Surely, only one of these statements must be correct… right?
What is a cycle?
Credit moves in cycles. Let’s start with some simple examples.
Between 1500 and 1800, France abrogated it’s debt eight times. During this time French monarchs had a habit of executing major domestic creditors. Creditors lent money to the French crown, and when favorable conditions changed debt was forgiven. In the beginning money is lent. In the end debt is forgiven and a head is lost.
This is not an extreme example. The US occupation of Haiti beginning in 1915 was rationalized as necessary to collect debt.

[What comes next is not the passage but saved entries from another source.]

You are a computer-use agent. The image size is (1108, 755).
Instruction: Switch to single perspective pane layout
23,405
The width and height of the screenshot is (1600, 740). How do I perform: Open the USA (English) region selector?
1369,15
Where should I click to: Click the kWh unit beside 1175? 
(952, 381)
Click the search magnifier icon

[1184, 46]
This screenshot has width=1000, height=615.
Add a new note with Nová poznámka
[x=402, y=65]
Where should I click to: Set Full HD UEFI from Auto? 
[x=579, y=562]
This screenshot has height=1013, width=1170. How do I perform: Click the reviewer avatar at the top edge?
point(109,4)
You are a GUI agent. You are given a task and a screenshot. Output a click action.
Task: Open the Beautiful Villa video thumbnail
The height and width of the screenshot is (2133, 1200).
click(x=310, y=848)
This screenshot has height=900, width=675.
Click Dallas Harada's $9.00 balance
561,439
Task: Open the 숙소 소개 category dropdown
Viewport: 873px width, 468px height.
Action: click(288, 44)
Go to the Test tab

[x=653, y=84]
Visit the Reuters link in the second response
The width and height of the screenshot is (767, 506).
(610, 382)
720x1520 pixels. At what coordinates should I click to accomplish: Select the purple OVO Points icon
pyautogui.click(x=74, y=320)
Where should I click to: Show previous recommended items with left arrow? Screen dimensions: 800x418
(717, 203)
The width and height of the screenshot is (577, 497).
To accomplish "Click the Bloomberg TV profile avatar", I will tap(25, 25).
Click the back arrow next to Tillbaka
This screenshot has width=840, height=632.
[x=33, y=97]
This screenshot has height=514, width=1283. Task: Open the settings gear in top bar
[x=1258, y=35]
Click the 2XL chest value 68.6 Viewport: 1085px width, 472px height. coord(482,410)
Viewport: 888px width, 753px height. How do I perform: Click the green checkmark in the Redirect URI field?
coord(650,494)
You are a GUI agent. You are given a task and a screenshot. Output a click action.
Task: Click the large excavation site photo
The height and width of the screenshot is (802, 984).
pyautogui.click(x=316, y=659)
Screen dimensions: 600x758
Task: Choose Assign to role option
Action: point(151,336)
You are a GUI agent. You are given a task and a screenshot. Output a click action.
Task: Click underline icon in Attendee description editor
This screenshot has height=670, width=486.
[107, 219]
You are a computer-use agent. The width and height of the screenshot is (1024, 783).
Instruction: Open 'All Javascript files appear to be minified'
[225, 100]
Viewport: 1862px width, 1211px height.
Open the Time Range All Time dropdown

Why do we have these cycles?
Why did domestic creditors issue money to the French crown if they risked losing their head? The same reason that people would trust Mozambique to repay a $850 million tuna bond. In finance or economics we refer to this as ‘searching for yields,’ and leftists often refer to this as ‘greed.’
This is nothing new. Between 1822-1825, Latin American states raised more than 20 million pounds. London, in a search for higher yields, caught silver fever.
This increase in credit leads to increases in debt. If history is any indication, the increase in debt often proves to be unstable, and countries are forced to restructure their debt. From 1826- 1828 Buenos Aires, Chile, Greater Columbia, and Peru defaulted on their external debt. London’s silver fever was for naught.
If you would like to know more about the history of debt and credit cycles I highly recommend This Time is Different, which I am paraphrasing in today’s post.
Friction in the world’s cycle
The opening quotes from the European Commission and Christine Lagarde are not mutually exclusive. Instead, they provide the dominant ideology at their point in the credit cycle. So Ms. Lagarde’s comments highlight the prevailing mood of the world: there is great political fragility in our current version of globalization.
This political fragility comes in many forms: reassertion of national identities as a response to global immigration, rejection of centrist political parties, and general distrust of federal and international institutions. In the same way that the European Union refuses to acknowledge its immigration woes, fighting a cycle causing enough distrust to cause Britain to leave the EU, China is refusing to admit its unsustainable reliance on increasing rapid credit growth and debt. China is fighting the credit cycle.
The same cycle that is showing political fragility in the rise of Donald Trump is causing large capital outflows in China. High debt levels can adversely affect growth any time there is uncertainty about how debt servicing costs will be paid. Intelligent actors will do what is necessary to protect themselves and their assets from bearing the costs of debt. This is happening now.
Money is leaving China, and what it wants is safety and security. Pre-communist China defaulted in 1921 and 1939 on its external debt. It then relied on domestic debt to fund its political needs; domestic debt grew exponentially. Although China was able to fight the cycle in order to fight the Japanese, someone is going to pay that money. Someone, just like the French creditors pre 1800, is going to lose money and maybe a head.
The most well connected and wealthy in China are not stupid. They want to move their capital before the cycle leaves their wealth exposed. Any company not prepared to accept this new environment won’t survive the changing cycle.